Due di picche: perchè fa male e come trasformarlo in un vantaggio?
- Monica Palazzi

- 2 giorni fa
- Tempo di lettura: 3 min
Prendere un "due di picche": perchè fa male e come trasformarlo in un vantaggio?
Quante volte ti sarà capitato di prendere un sonoro rifiuto!
Proprio in quel momento esatto in cui proponi un progetto al lavoro, chiedi un favore a un amico o vuoi provare a fare colpo su qualcuno e... arriva un "no" secco e potente!
Vorresti scomparire sotto terra, ma non si può!
Due di picche: perchè fa male e come trasformarlo in un vantaggio?
Non pensare di essere l'unica persona a cui è capitato di prendere un "due di picche" in quanto è una cosa che capita e, molto più spesso di quanto si possa pensare, e nonostante la sensazione di amaro in bocca può rivelarsi anche utile e costruttivo!
Come mai il rifiuto fa così male?
Il rifiuto fa così male perchè il nostro cervello lo vede come una vera e propria minaccia sociale.
L'esclusione, l'essere respinti tocca dei bisogni ancestrali e tocca dei nervi scoperti: il voler essere e sentirci accettati.
E quando arriva quel "no" diretto senza possibilità di appello il nostro orgoglio si sente punto sul vivo!

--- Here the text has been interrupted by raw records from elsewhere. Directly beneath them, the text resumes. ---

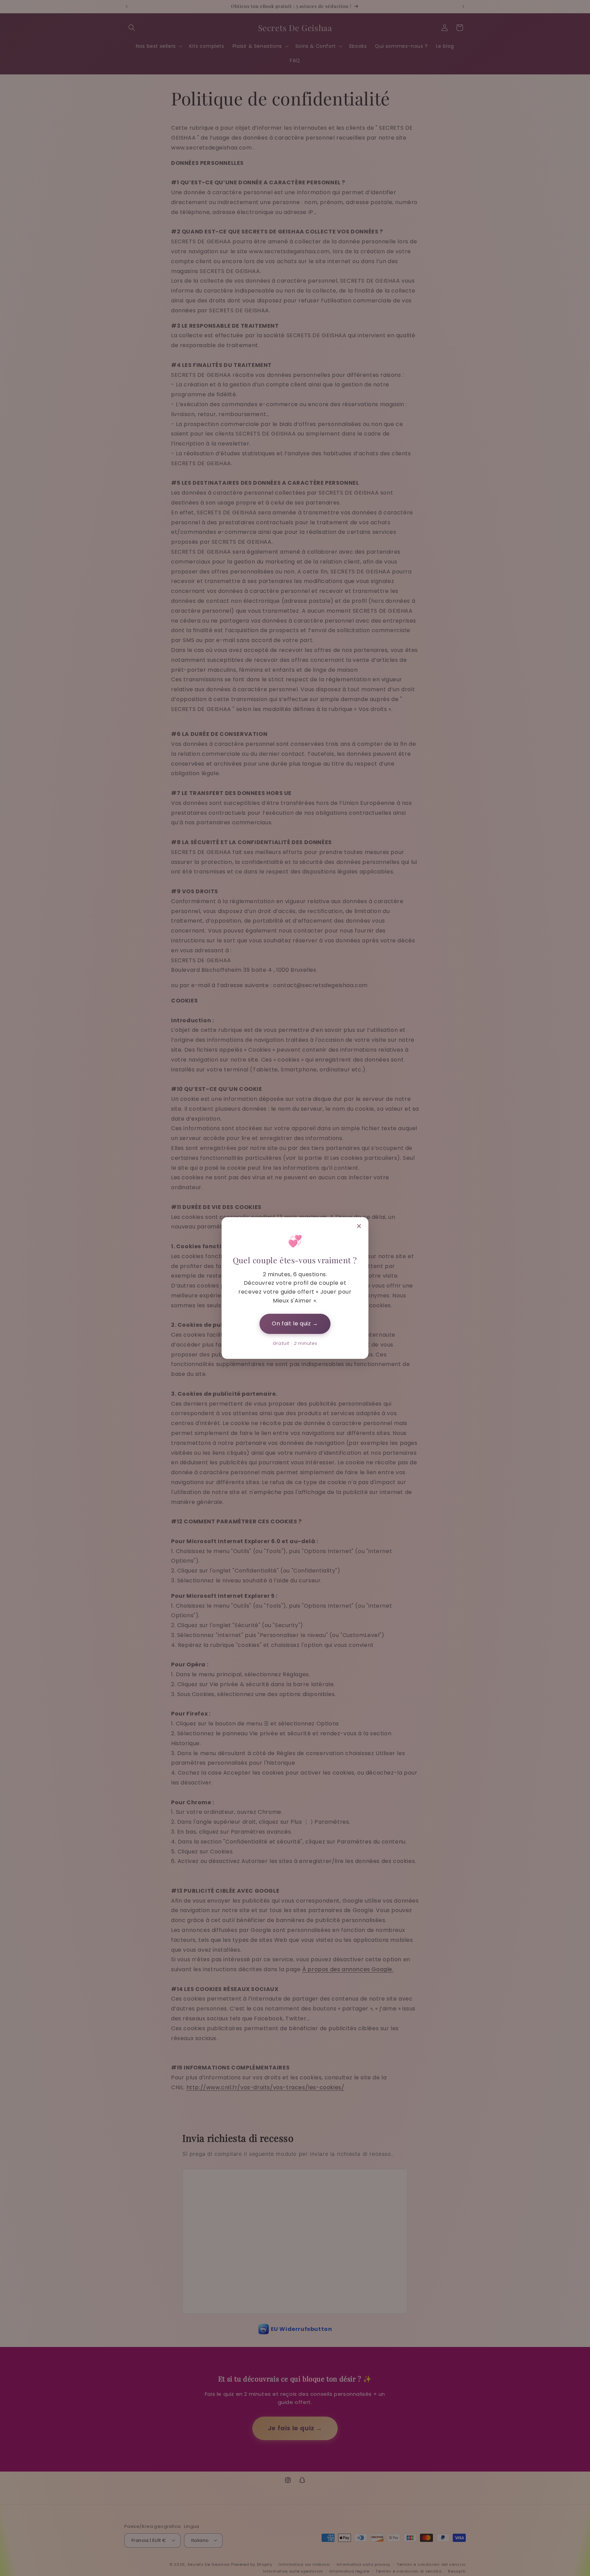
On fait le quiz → (295, 1323)
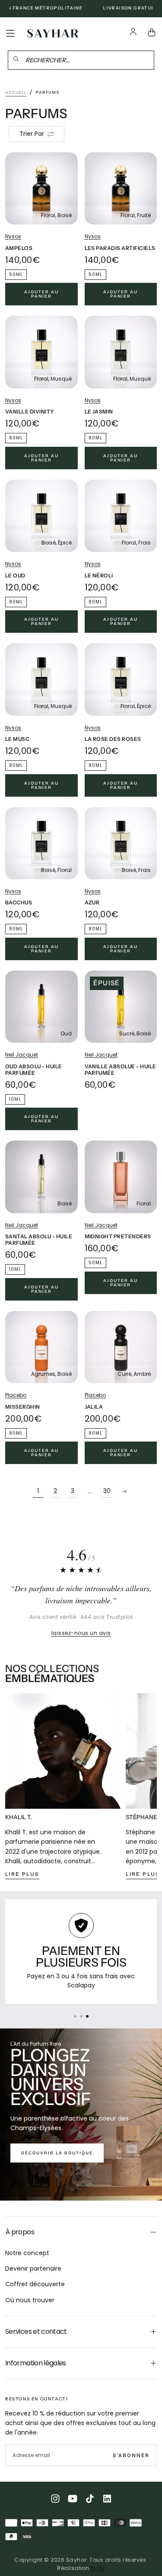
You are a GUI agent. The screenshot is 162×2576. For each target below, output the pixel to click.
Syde (98, 2568)
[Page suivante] (124, 1491)
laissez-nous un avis (81, 1633)
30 (107, 1491)
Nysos (13, 236)
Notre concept (27, 2253)
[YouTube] (72, 2498)
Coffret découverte (35, 2284)
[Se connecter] (133, 33)
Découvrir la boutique (57, 2153)
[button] (10, 33)
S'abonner (131, 2455)
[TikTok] (90, 2498)
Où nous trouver (29, 2300)
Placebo (15, 1395)
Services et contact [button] (36, 2331)
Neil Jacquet (21, 1054)
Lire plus (22, 1874)
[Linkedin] (107, 2498)
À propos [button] (19, 2232)
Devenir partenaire (33, 2268)
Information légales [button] (35, 2363)
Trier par (31, 133)
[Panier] (153, 33)
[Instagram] (55, 2498)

Senza volerlo, poi, partono dei pensieri: "Non valgo", "Non piaccio" e così via.
Il risultato è che ci chiudiamo in noi stessi o ci arrabbiamo oppure fingiamo che vada tutto bene, ma dentro brucia eccome che brucia, non è vero?

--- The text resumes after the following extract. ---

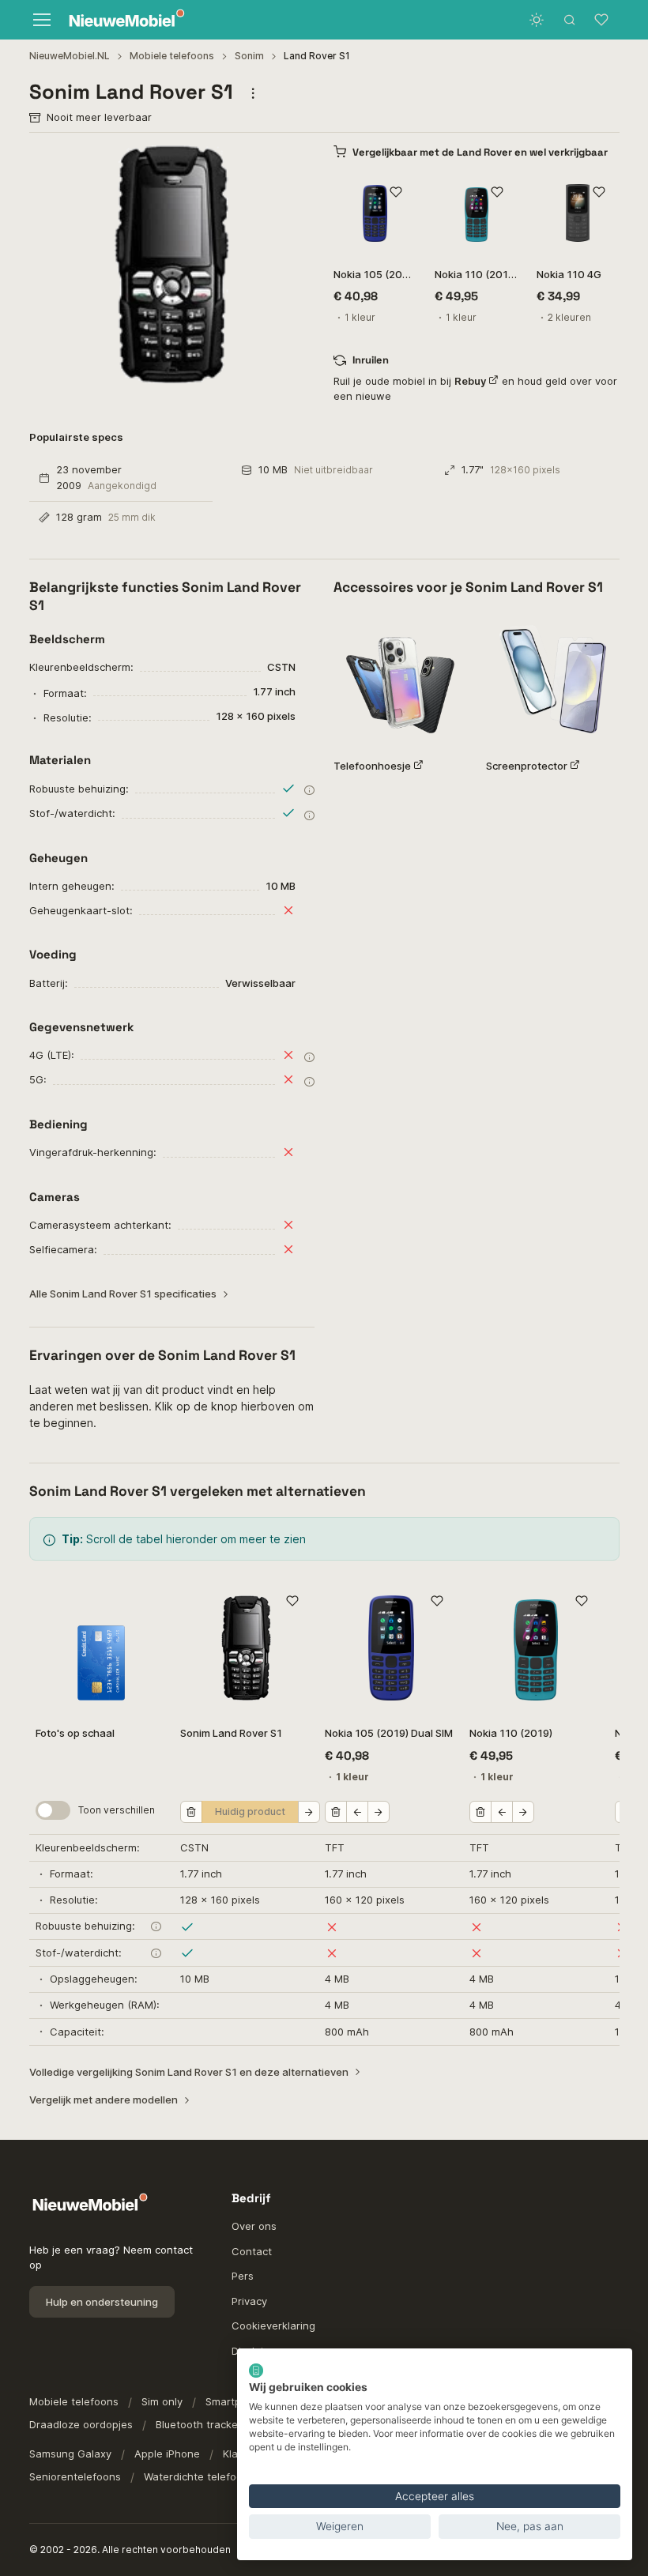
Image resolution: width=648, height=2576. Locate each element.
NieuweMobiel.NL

La cosa interessante è questa: se il rifiuto fa male, tanto male, è anche perchè per noi conta. Significa mettersi in gioco.
Come affrontare un due di picche senza perdere il senno
Ok, prendere un "due di picche" non è piacevole, quello si sa, tuttavia si può imparare a gestire un rifiuto senza perdere il senno.
Ecco 4 consigli:
Non prenderla (sempre) sul personale: sovente un "no" non parla sempre di te, ci possono essere delle priorità, delle paure, dei gusti dell'altra persona che nulla hanno a che fare con te.
Non fermarti al primo no che non vuol dire diventare uno stalker, sia chiaro, ma è la capacità di riprovare, dopo un pò di tempo, avendo avuto di cambiare la strategia adottata.
Usa l'ironia come salvagente: ridere di se non vuol dire sminuirsi, ma permettere che un episodio definisca il tuo valore e le tue capacità
Chiediti che cosa posso imparare da questo avvenimento. Ogni rifiuto può farti imparare qualcosa sia su di te sia sulle persone che ti circondano. Ma soprattutto che cosa e chi vuoi davvero.
E se il due di picche diventasse un'opportunità?
C'è voluto del tempo prima di arrivare a questa conclusione però con il tempo l'ho capito e ora ti faccio partecipe delle mie deduzioni.
Mi è capitato come, sicuramente, a te di ricevere un secco e lapidario "no".
Si trattava di un progetto su cui avevo lavorato tanto e quel rifiuto mi ha destabilizzato profondamente.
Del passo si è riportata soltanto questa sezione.